Running on non-standard ports

From Canasta Wiki

By default, Canasta uses ports 80 (HTTP) and 443 (HTTPS). To use different ports — for example, to run multiple Canasta instances on the same server — the approach depends on whether you are creating a new instance or changing an existing one.

TLS certificates and non-standard ports

When Canasta is configured with a real domain name, Caddy automatically obtains a TLS certificate from Let's Encrypt. This uses the ACME HTTP-01 challenge, which requires Let's Encrypt to connect to port 80 on your server. If you set HTTP_PORT to a non-standard value, the challenge will fail because Let's Encrypt cannot reach Caddy on port 80.

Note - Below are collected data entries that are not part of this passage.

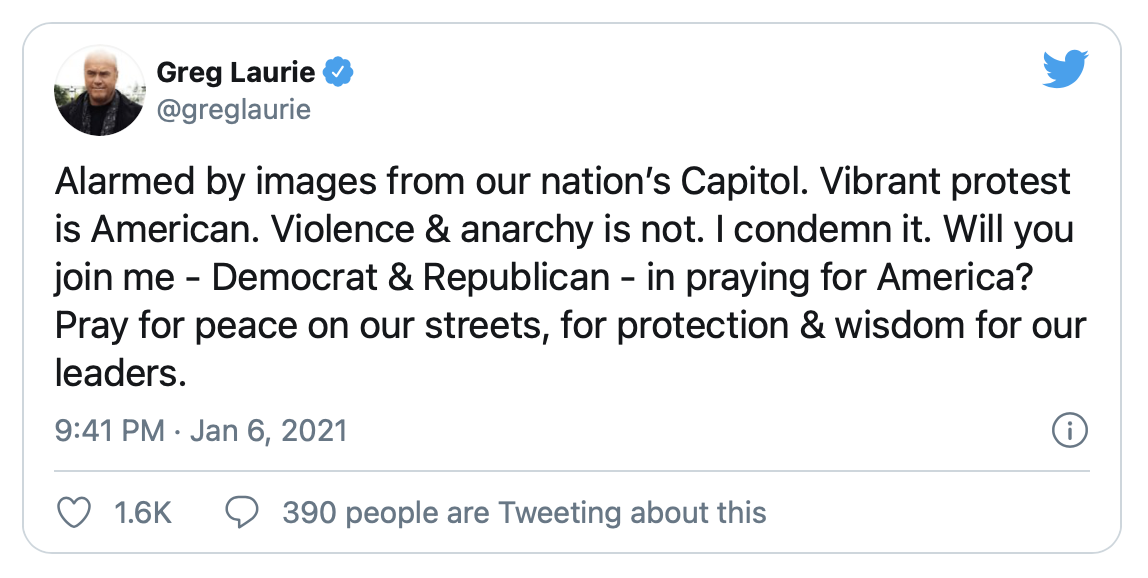
Task: Open the @greglaurie handle link
Action: tap(234, 108)
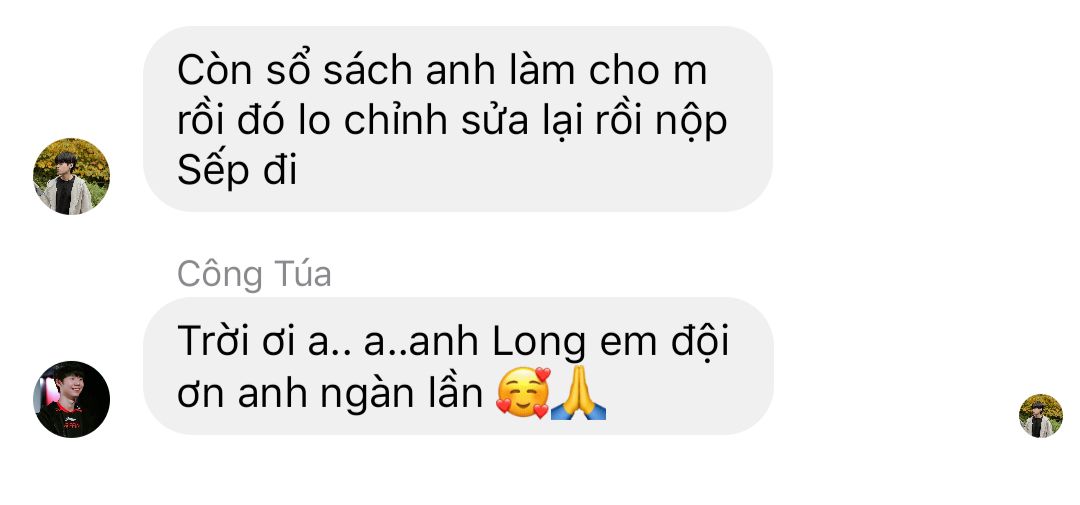This screenshot has height=505, width=1080.
Task: Tap the small seen-receipt avatar at right
Action: (x=1041, y=415)
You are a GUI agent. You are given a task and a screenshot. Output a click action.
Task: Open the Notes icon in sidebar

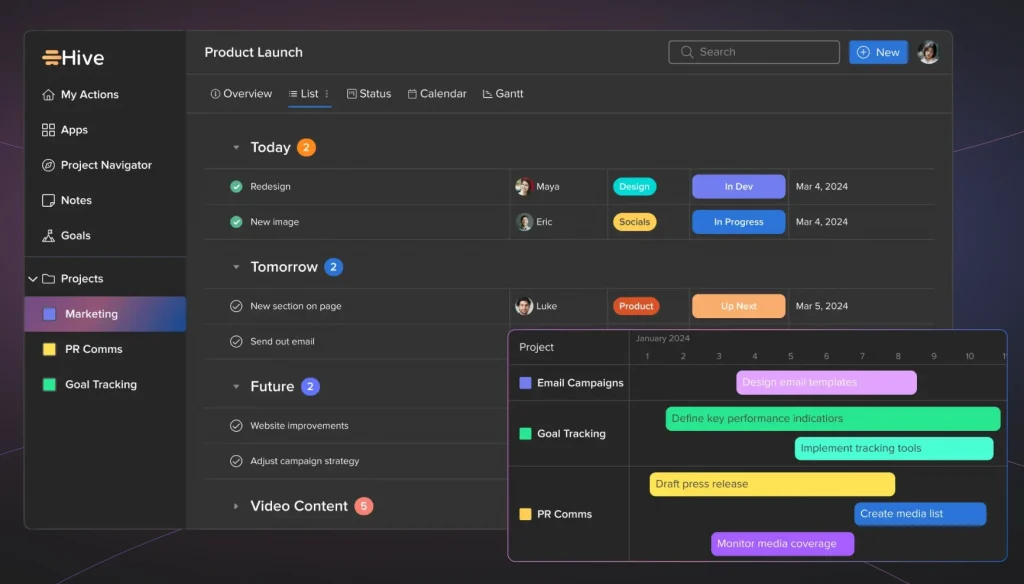click(48, 201)
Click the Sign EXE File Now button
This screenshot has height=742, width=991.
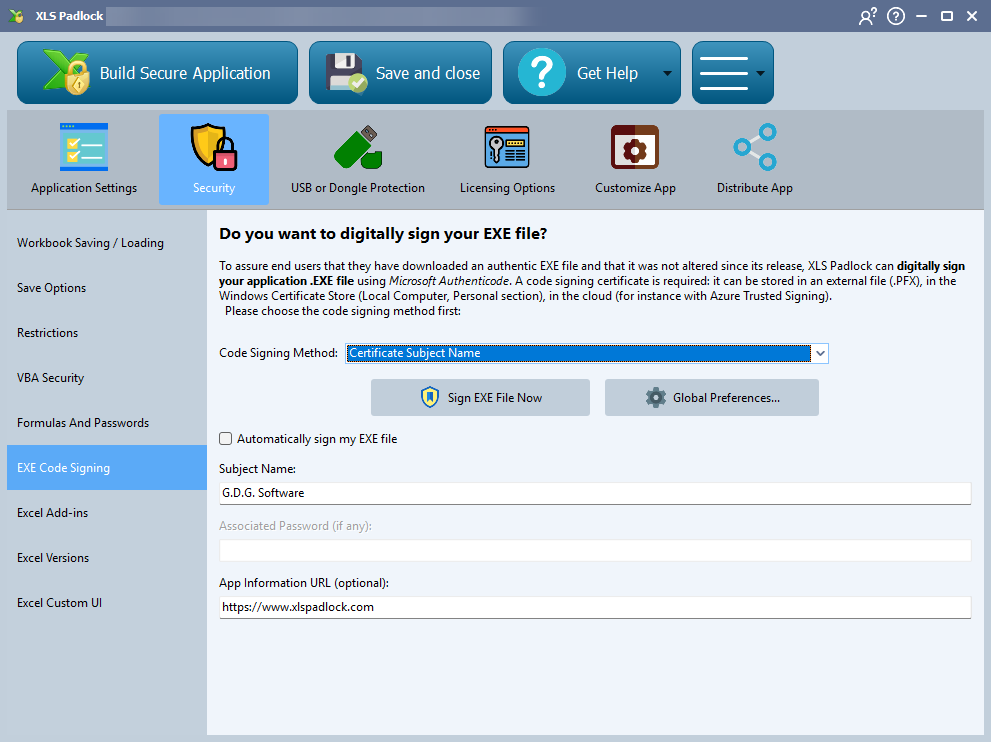click(x=480, y=398)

Non-standard ports are therefore intended for local development and testing (e.g., localhost:8443), not for production deployments with automatic TLS.

If you need to run multiple Canasta instances with TLS on the same server, place a shared reverse proxy (such as Caddy or nginx) in front of all instances. The reverse proxy holds ports 80/443, obtains the certificates, and forwards traffic to each Canasta instance on its internal ports. In this setup, each Canasta instance should set CADDY_AUTO_HTTPS=off in its .env file so its built-in Caddy does not attempt its own ACME challenges.

New instance

Pass an env file with port settings to canasta create. Create a file called custom.env:

HTTP_PORT=8080
HTTPS_PORT=8443
canasta create -i staging -w testwiki -n localhost:8443 -e custom.env

Existing instance

Use canasta config set. Multiple settings can be changed in a single command. The HTTPS_PORT side effect automatically updates config/wikis.yaml URLs, MW_SITE_SERVER, and MW_SITE_FQDN to match:

canasta config set HTTP_PORT=8080 HTTPS_PORT=8443

To revert to the default ports (80/443), remove the overrides:

canasta config unset HTTP_PORT HTTPS_PORT

Multiple instances on the same machine

Each Docker Compose instance on the same host must use unique ports.

# Default ports (80/443)
canasta create -i production -w mainwiki -n localhost
# Custom ports
canasta create -i staging -w testwiki -n localhost:8443 -e custom.env

Access them at https://localhost and https://localhost:8443.

For Kubernetes, multiple instances on the same cluster typically share the standard ports (80/443) and are differentiated by hostname via the cluster's ingress controller, rather than by port. See Ingress and TLS.